### WHAT TO WORK ON
The response should consist of every record, reproduced exactly.
· · · · · · ·
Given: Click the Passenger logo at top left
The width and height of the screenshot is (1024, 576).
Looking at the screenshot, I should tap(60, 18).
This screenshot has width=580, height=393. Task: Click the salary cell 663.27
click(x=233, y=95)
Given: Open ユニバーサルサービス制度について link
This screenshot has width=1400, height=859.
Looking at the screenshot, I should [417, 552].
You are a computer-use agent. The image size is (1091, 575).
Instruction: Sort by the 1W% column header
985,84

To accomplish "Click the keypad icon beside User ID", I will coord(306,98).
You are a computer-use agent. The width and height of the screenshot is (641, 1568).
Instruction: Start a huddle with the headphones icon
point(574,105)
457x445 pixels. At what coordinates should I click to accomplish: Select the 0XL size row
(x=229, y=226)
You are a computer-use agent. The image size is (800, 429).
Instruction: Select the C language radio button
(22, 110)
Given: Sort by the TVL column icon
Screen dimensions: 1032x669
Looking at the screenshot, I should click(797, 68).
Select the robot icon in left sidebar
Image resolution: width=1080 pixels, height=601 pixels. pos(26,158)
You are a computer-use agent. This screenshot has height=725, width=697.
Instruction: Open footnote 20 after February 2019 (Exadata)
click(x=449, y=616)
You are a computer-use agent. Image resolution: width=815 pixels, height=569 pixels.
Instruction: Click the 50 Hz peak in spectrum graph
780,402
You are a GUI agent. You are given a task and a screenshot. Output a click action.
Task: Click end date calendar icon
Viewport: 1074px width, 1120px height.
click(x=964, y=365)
· · · · · · ·
### EXPECTED ANSWER
Given: Click the Passenger logo at top left
The width and height of the screenshot is (1024, 576).
Looking at the screenshot, I should tap(60, 18).
This screenshot has width=580, height=393. Task: Click the salary cell 663.27
click(x=233, y=95)
Given: Open ユニバーサルサービス制度について link
This screenshot has width=1400, height=859.
Looking at the screenshot, I should [417, 552].
You are a computer-use agent. The image size is (1091, 575).
Instruction: Sort by the 1W% column header
985,84

To accomplish "Click the keypad icon beside User ID", I will coord(306,98).
You are a computer-use agent. The width and height of the screenshot is (641, 1568).
Instruction: Start a huddle with the headphones icon
point(574,105)
457x445 pixels. At what coordinates should I click to accomplish: Select the 0XL size row
(x=229, y=226)
You are a computer-use agent. The image size is (800, 429).
Instruction: Select the C language radio button
(22, 110)
Given: Sort by the TVL column icon
Screen dimensions: 1032x669
Looking at the screenshot, I should click(797, 68).
Select the robot icon in left sidebar
Image resolution: width=1080 pixels, height=601 pixels. pos(26,158)
You are a computer-use agent. This screenshot has height=725, width=697.
Instruction: Open footnote 20 after February 2019 (Exadata)
click(x=449, y=616)
You are a computer-use agent. Image resolution: width=815 pixels, height=569 pixels.
Instruction: Click the 50 Hz peak in spectrum graph
780,402
You are a GUI agent. You are given a task and a screenshot. Output a click action.
Task: Click end date calendar icon
Viewport: 1074px width, 1120px height.
click(x=964, y=365)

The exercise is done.